## EXCERPT PROVIDED
Cabrillo Theater Gets Spooky with ‘Carrie: The Musical’

There will be blood in Halloween production

Marina Hallin as Carrie White in Cabrillo’s production of ‘Carrie.’ Photo: Steve DiBartolomeo

When people talk about “splatter” in horror, they’re usually referring to the subgenre of stabby psycho-killers and their gory antics. But Kathryn Adkins, the director of Cabrillo’s new Halloween production, quickly discovered that she’d have to learn a whole new meaning of it for Carrie: The Musical, if she wanted to pull off the most famous scene in Stephen King’s iconic terror tale.

Everybody knows that when high school misfit Carrie White goes to the prom, she gets a bucket of blood dumped on her in a cruel prank by her high school classmates that sets off her telekinetic rage. That might have been easy to pull off in Brian DePalma’s 1976 film adaptation, but every night on stage? It’s a bit trickier.

## MATERIAL PROVIDED
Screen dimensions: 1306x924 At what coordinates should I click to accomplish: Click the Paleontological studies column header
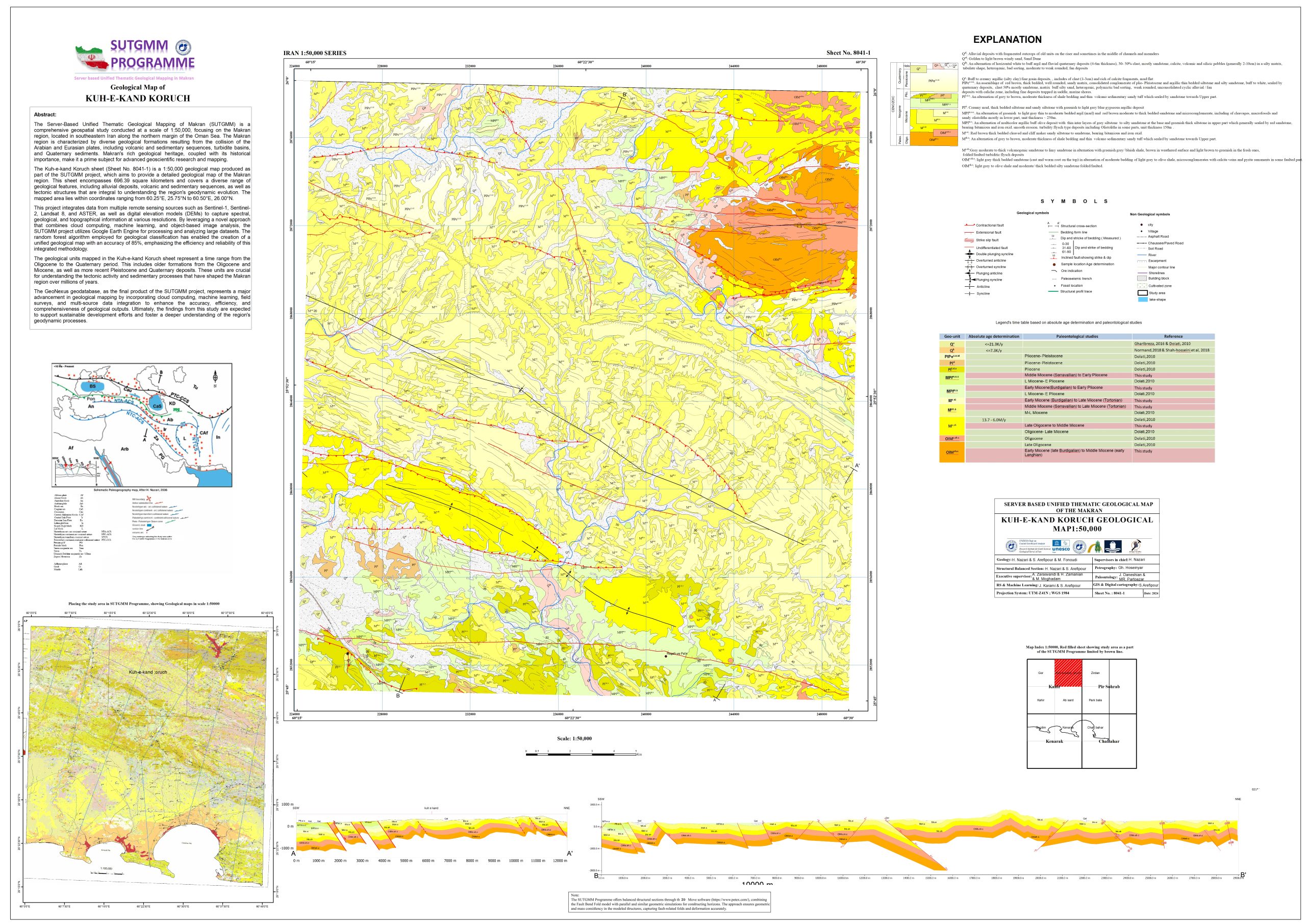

## WORK TO DO
[A] From the article on Cabrillo's Carrie production, list every real person mentioned by name, leaving out fictional characters.
[B] Answer these from the article on Cabrillo's Carrie production:
(i) Who plays Carrie White?
(ii) In what year did Brian DePalma's film adaptation come out?
(iii) What is dumped on Carrie at the prom?
[C] Pick up the article on Cabrillo's Carrie production after its final sentence and carry it forward.

## THE ANSWERS
[A] Marina Hallin, Steve DiBartolomeo, Kathryn Adkins, Stephen King, Brian DePalma

[B]
(i) Marina Hallin
(ii) 1976
(iii) A bucket of blood

[C]
“With the blood drop, you have to find the splatter zone. That’s the most important thing. You have to figure out how to catch it so it doesn’t go into the stage itself and make it hazardous for the actors,” says Adkins. “Everything was tried out first with water. Water, of course, isn’t quite the same viscosity, but you get a sense of where it’s going to go and how you can control it—and what you need to do to avoid it hitting and destroying your microphones. That takes practice and attention to detail, like how much liquid to pour. All of those things are part of the rehearsal process.”

If it sounds like she’s overstating the hazards—well, the blood drop shorting out microphones is exactly the kind of problem that plagued the notorious 1988 Broadway run of Carrie: The Musical. (They almost decapitated an actor, too, but that’s another story.)

But the technical disasters during the show’s U.S. opening three decades ago didn’t intimidate Adkins.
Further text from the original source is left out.